Fluorescent copper quantum clusters (CuQCs) have received great interest in recent times due to their attractive features, such as water solubility, low cost, wide availability of Cu and good biocompatibility. Recently, considerable efforts have been devoted to the preparation and applications of CuQCs. Herein, we report a simple one-pot green method for the preparation of fluorescent CuQCs using a plant-derived protein, gluten, as a stabilizing agent. Gluten, a naturally abundant, low-cost and sustainable plant-protein derived from wheat, was employed both as a reducing and stabilizing agent to produce blue emitting CuQCs. The CuQCs were characterized by UV–Vis absorption, fluorescence, FT-IR, TEM, and XPS. We further incorporated CuQCs into a polymer to study the release rate of Cu²⁺ ions from a CuQC–polymer composite, since copper ions are well known for their fungicidal properties and contraceptive action in copper-T (CuT). The CuQCs were incorporated into a model polymer, polyurethane (PU), by melt compounding, and the mixtures were extruded in the form of a wire. It was observed that the CuQCs were uniformly dispersed within the polymer matrix.
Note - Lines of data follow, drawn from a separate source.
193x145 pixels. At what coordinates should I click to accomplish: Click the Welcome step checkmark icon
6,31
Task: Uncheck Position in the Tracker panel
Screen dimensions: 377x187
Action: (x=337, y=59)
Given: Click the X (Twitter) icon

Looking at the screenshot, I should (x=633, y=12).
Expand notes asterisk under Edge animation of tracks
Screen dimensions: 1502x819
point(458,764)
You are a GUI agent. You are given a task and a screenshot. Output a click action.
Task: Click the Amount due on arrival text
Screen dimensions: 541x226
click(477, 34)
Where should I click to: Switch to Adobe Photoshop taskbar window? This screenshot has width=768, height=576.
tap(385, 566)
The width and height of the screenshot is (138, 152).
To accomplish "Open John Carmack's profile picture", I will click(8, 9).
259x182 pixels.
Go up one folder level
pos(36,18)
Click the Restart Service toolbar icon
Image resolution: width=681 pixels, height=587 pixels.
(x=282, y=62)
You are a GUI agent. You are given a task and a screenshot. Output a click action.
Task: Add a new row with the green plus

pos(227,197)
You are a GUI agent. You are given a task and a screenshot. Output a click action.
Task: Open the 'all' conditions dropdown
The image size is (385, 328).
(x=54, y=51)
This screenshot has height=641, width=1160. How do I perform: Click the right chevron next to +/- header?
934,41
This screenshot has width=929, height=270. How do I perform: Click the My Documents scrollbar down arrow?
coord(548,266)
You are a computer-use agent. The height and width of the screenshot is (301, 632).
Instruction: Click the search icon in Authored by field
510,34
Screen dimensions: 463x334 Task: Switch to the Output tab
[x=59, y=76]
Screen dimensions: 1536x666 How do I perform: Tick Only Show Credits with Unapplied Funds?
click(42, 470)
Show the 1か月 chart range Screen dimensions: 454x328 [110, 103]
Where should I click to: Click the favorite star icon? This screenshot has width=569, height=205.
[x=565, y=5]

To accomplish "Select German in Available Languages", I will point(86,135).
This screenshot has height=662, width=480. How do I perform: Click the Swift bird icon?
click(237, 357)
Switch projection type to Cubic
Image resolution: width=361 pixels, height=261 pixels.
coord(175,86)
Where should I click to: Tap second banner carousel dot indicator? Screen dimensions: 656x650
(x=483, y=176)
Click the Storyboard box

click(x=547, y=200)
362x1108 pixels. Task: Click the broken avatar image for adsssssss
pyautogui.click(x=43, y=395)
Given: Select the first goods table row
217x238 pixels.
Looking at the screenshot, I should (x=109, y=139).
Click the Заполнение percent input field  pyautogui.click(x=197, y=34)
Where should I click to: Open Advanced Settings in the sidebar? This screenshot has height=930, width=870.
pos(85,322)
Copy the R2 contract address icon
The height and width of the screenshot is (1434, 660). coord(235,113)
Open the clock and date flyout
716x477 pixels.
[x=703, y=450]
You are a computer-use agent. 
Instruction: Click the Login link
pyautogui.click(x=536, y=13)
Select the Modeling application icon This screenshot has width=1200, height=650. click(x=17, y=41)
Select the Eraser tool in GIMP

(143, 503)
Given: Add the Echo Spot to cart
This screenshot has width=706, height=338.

An in vitro experiment was carried out to quantify the potential release of Cu(II) ions for contraceptive applications. The developed nanocomposite releases Cu(II) ions for 90 days, which suggests the potential application of the CuQCs in the medical field like the development of short-term intrauterine devices (IUDs). Compared to conventional IUDs, here the CuQC–PU nanocomposite reduces the burst release of the Cu²⁺, and the release rates can be tuned by changing the composition of the materials. These results suggest that the CuQC–PU nanocomposites have great potential to replace current commercial intrauterine devices.